Какое-то новое, странное, но могучее колыханье волнует русское литературное море. Точно вулкан извергается на дне его, и море кипит, выбрасывая на поверхность чуда свои, доселе скрытые на темных глубинах, не изведанных лотом. Чуда эти и странны, и прекрасны. Движения их дики, но увлекательны своею необычною мощью, воспитанною поддонным давлением. От них жутко, но к ним тянет. От них дышит и ужасом моря, и его бодрящею свежестью.

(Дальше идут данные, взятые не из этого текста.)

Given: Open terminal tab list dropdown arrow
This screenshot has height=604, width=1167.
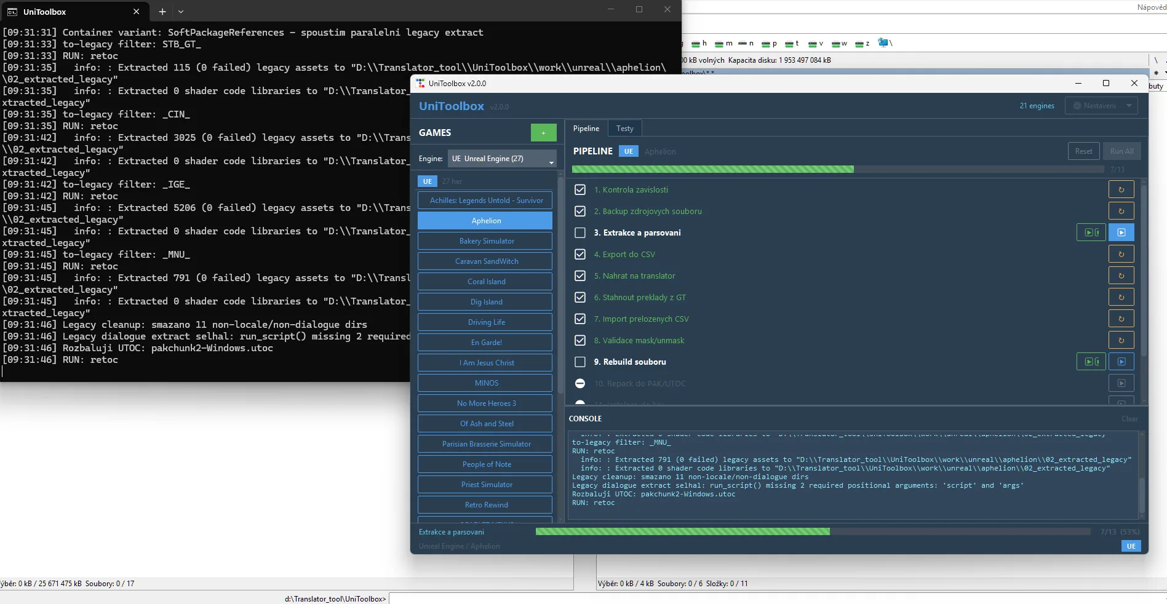Looking at the screenshot, I should pos(181,11).
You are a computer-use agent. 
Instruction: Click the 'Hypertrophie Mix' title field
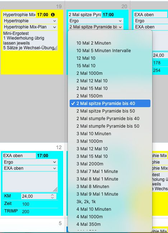point(19,14)
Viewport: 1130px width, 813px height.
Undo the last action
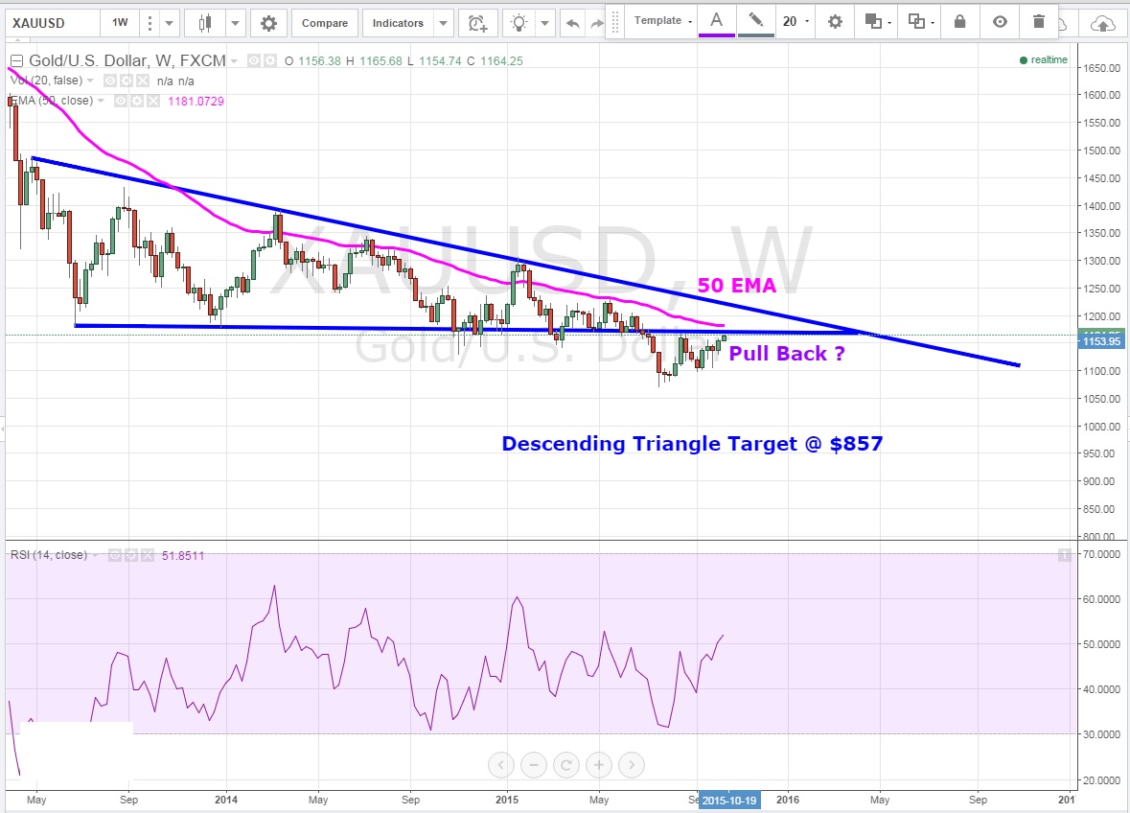[573, 23]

Русская литература имела период аристократический, период демократический, затем из компромисса их слепилось что-то вроде периода буржуазного, который заполнил эпоху прошлого царствования. В настоящее время она переживает новый перелом -- с громким властным стуком ломится в дверь ее четвертое сословие, бесправный пролетариат, которого все житейское имущество -- в себе самом, который из всех обязанностей к обществу сохранил лишь одну -- уверенность, что его пора и надо радикально перестроить, а из привилегий от общества -- лишь необузданную свободу мысли, чувства и песни на голодный желудок.

И все это случилось с страшною внезапностью. В литературе все обстояло даже до противности благополучно, было "мило и благородно", как где-то у Островского выражается квартальный. Было средненькое творчество, со средненькою психологией и, для некоторой пикантности словесных кушаний, со средненьким протестом. Во главе литературы непоколебимо и одиноко стоял гениальный "атомист"-анализатор обывательщины и изящнейший ювелир слова, Антон Павлович Чехов, неподражаемый певец маленьких людей золотой середины, маленьких чувств, маленьких страстей, маленьких горестей и маленького счастья. Направление буржуазного спокойствия и легонького безобидного скептицизма стало до такой степени всеобщим и господствующим в области художественного слова, что некоторые, очень крупные мастера его, не желавшие ограничить деятельность свою миниатюрным творчеством, которого настойчиво требовал вкус века, вовсе оставили эту область и ушли в публицистику, как Короленко, или заняли промежуточное место -- одною ногою в беллетристике, другою в публицистике -- как Гарин-Михайловский.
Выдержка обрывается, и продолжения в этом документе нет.